TASK DETAILS: The lines from the one holding "You are a computer-use agent." through the end of the records below are to be written out exactly, and nothing else; pictures are to be left out.

PROVIDED ENTRIES:
────────────────

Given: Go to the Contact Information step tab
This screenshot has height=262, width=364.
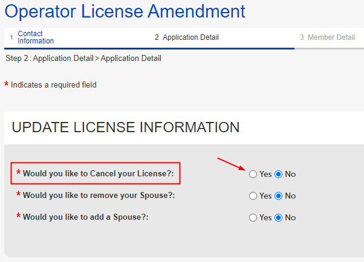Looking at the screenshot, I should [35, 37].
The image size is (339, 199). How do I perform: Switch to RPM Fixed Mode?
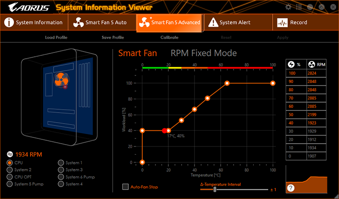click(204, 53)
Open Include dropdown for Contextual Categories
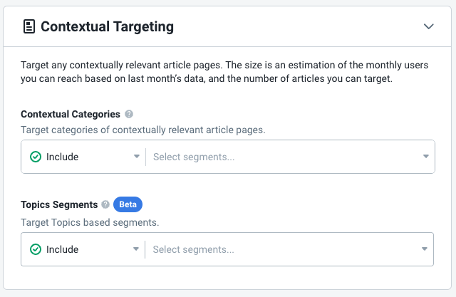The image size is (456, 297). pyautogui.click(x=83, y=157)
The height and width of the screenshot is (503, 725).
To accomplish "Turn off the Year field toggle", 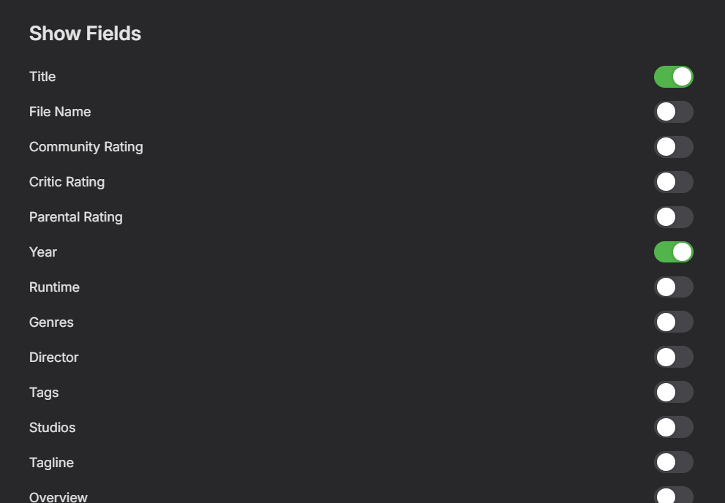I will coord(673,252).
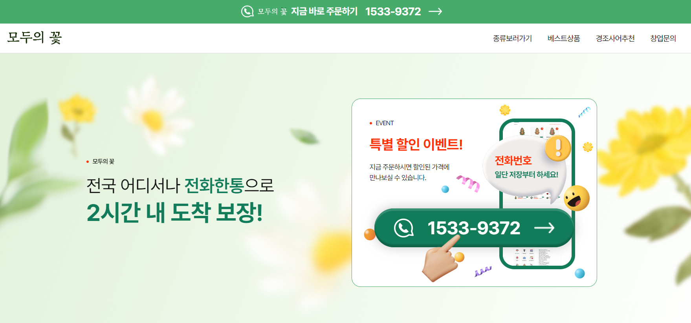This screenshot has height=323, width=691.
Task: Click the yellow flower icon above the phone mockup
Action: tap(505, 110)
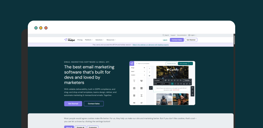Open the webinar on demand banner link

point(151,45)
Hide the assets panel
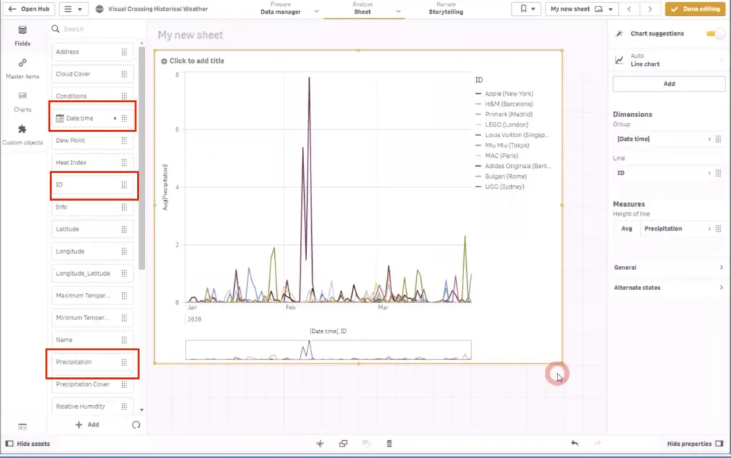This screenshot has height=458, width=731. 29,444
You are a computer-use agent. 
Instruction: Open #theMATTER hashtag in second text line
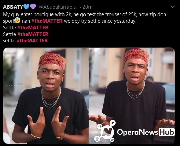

────────────────

RESULT OF THE EXERCISE:
You are a computer-use agent. 
Instruction: Open #theMATTER hashtag in second text line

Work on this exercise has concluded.